Here’s the news of the week – and how we see it here at McAlvany Wealth Management:
The Once and Future Shakeup in Oil and Gas
Although there are stocks and entire sectors making new highs in this somewhat surreal market environment, one area that has not recovered quickly is the oil and gas sector. To be fair, energy was under a great deal of pressure even before the COVID-19 crisis. That pressure was increased by the oil price war in March following the initially failed OPEC+ agreement that would have allowed production cuts to expire. Disaster in that regard was eventually averted, but the market remained heavily oversupplied. Further, the market generally understands that OPEC+ discipline is artificially supporting pricing at current levels. Although demand has returned, it is nowhere near pre-crisis levels.
One of the offshoots of the collapse in pricing was greater distress in companies with balance sheets that were stretched before the crisis hit. In many cases, corporate governance was lax and contributed to the enabling of such destruction of capital. Many of these companies are out of compliance with debt covenants, and you often see the words “strategic alternatives” in recent press releases. On the other hand, those that maintained capital discipline and did not sacrifice their balance sheets for growth are pricing senior unsecured long-term debt between four and five percent. Is it any wonder, then, that a key theme we have seen accelerate in the past several weeks is that of the no-premium M&A deal?
This round of consolidation is much needed. A merger can serve to effectively recapitalize a company with good assets but a challenged capital structure. It can significantly reduce G&A costs and lower corporate overhead, which serves to increase scale and enhance returns. Fundamentally, there needs to be concession on the part of the industry that oil and gas is structurally no longer a growth business. The wave of renewables, although not yet economically competitive, will ultimately innovate its way toward that end.

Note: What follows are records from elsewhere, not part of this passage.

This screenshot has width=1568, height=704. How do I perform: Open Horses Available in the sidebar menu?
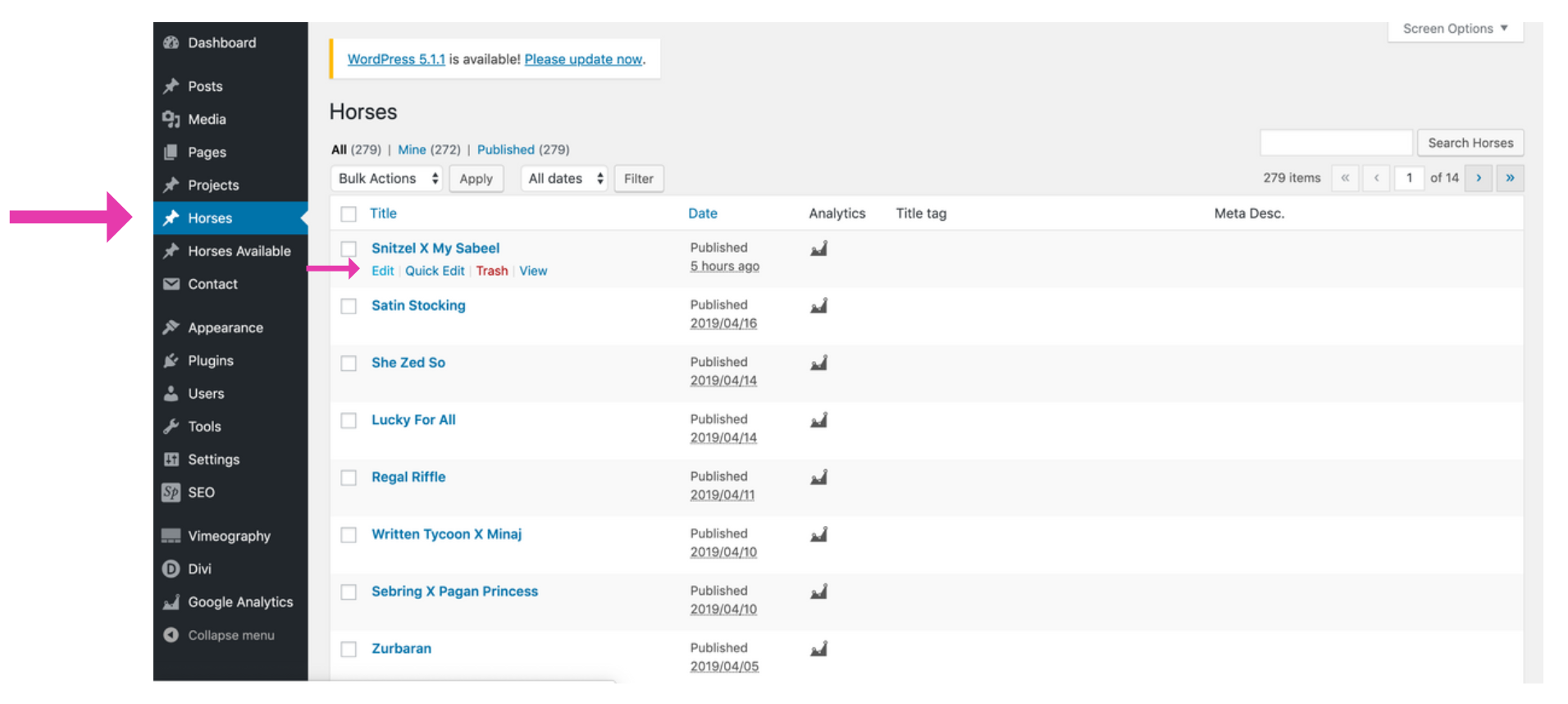[x=239, y=251]
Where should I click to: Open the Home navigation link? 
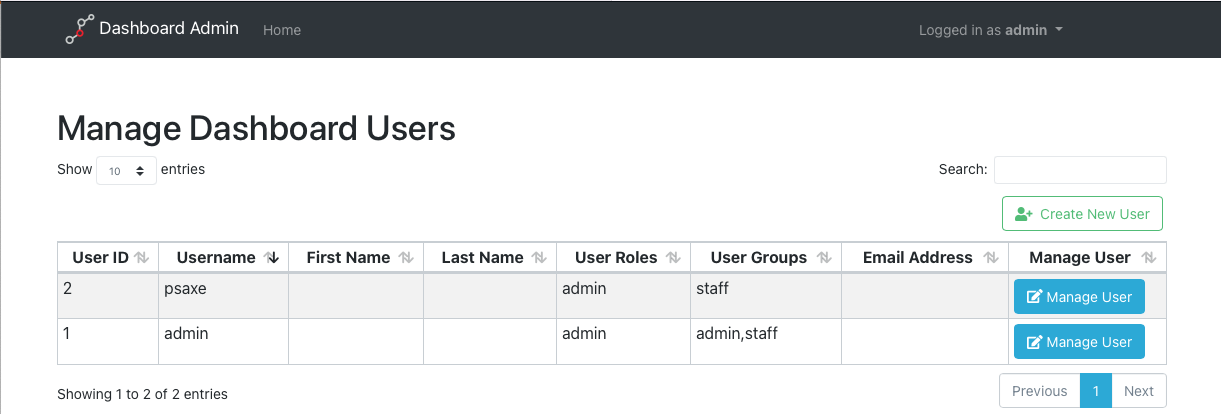pos(282,30)
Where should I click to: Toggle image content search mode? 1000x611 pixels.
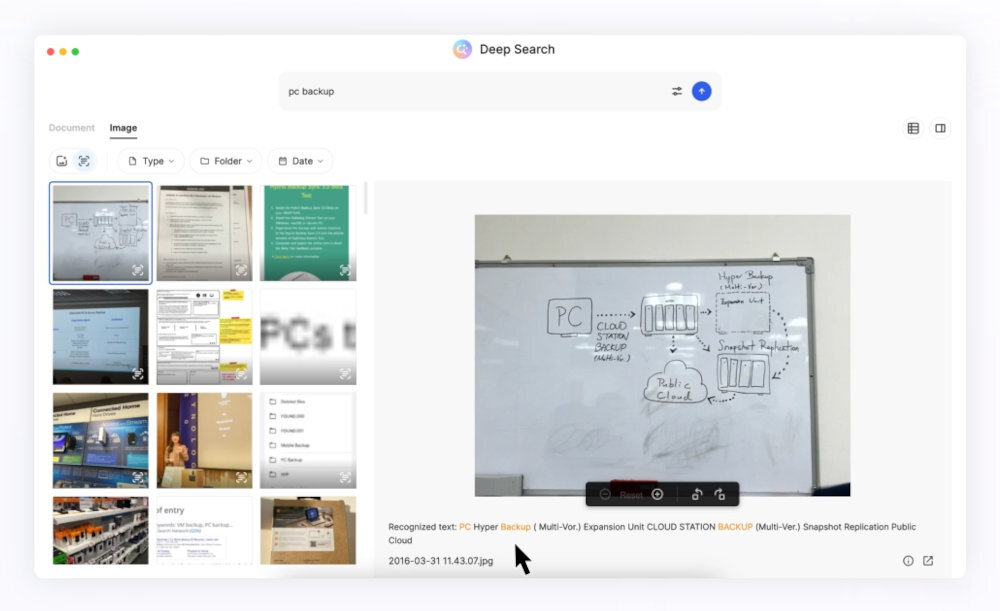(62, 161)
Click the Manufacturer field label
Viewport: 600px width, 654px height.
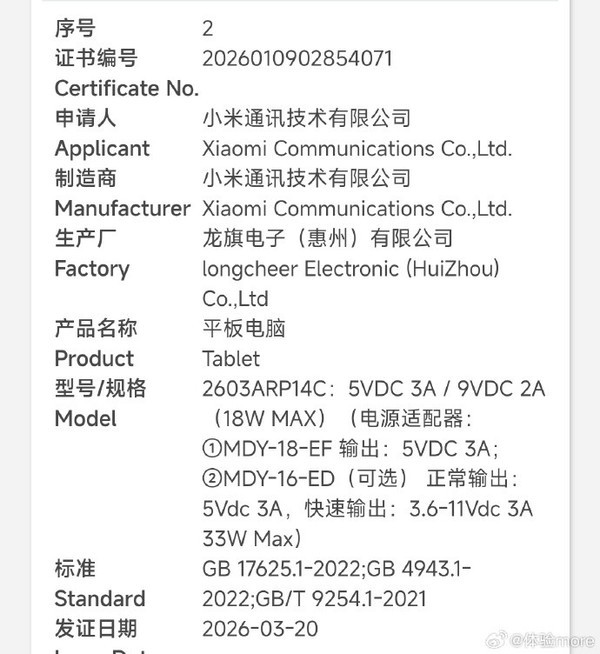(122, 208)
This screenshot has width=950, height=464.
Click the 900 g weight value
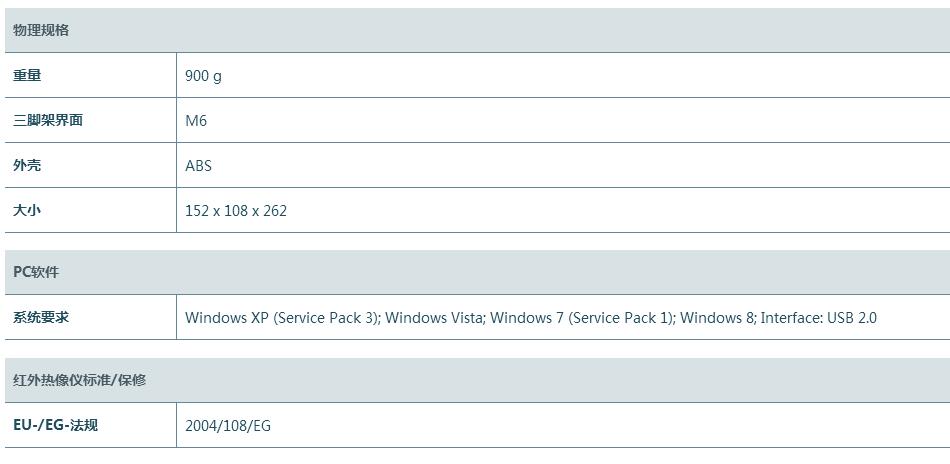tap(204, 76)
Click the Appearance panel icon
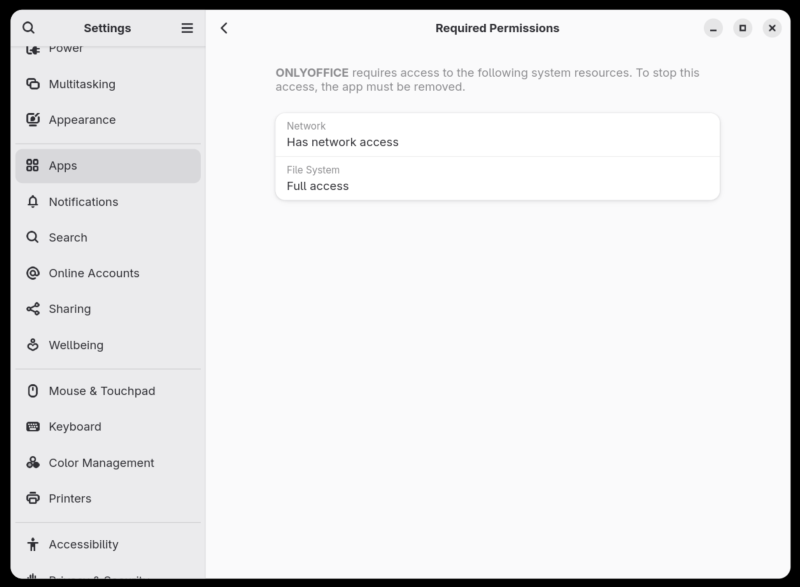Viewport: 800px width, 587px height. click(x=31, y=119)
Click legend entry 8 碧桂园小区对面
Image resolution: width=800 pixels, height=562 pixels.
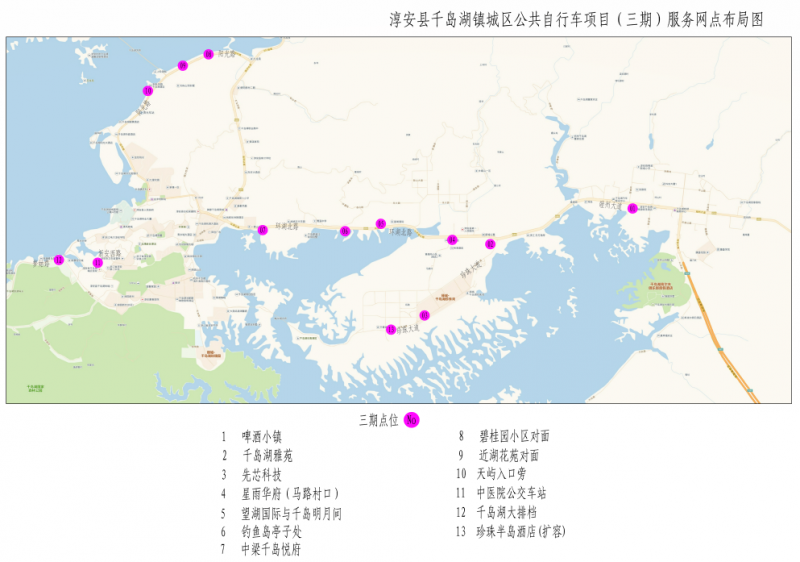click(514, 437)
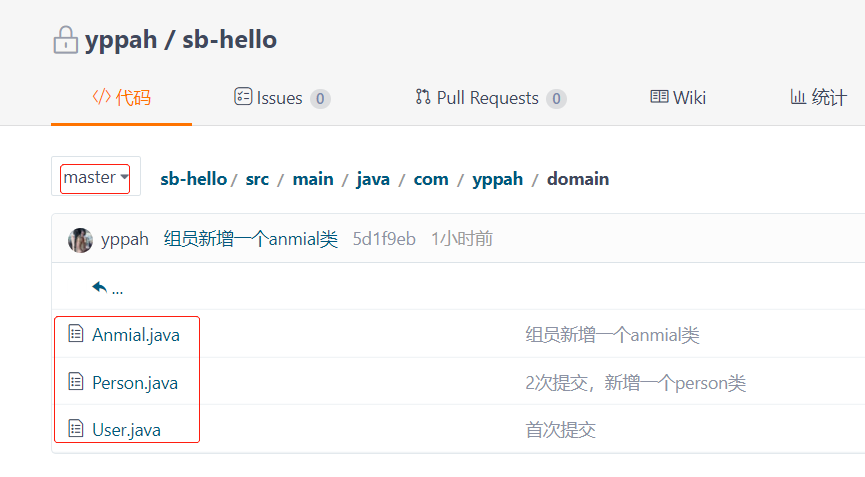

This is not to say that we can substantially eliminate or even reduce hydrocarbon demand in the near-term, but the push toward “greener” solutions is a trend that appears to be here to stay. In the meantime, the cyclical nature of the business and its vulnerability to boom-bust cycles is creating a Darwinian “survival of the fittest” dynamic. Those who have not exercised capital discipline may be forced to accept a smaller piece of a company that has favored returns over growth. While we may see a cyclical bounce in the near-term, there is clearly ample capacity to turn the production spigot back on, both here in the United States and within OPEC.
Ultimately, the industry may be forced to accept slower growth and a more utility-like business model – meaning that the investment community will look to the industry for stable returns over a cycle and return of capital to shareholders in the form of dividends or buying back stock. It is different than utilities in the sense that the cyclical nature of the business makes it so balance sheets cannot carry as much debt as a traditional utility. The good news is that more of those returns accrue to the equity holders. Historically in commodity businesses, this sort of returns-over-growth thinking goes right out the window when pricing recovers. However, it is hard to see a meaningful path to price recovery of $55+ in the near- to medium-term.
Overall, there have been simply too many companies chasing growth for the sake of growth while turning a blind eye to returns. Many never walked the talk of capital discipline. As a direct result of this, energy has gone from over 20 percent of the S&P 500 to less than three percent over the past several years. Perhaps the no-premium merger ushers in a new paradigm for the oil and gas industry that may restore its relevance in the capital markets. It will be a tough pill for some management teams to swallow, but, ultimately, consolidation should be supportive of pricing as more capital-disciplined companies slow the rate of overall production growth.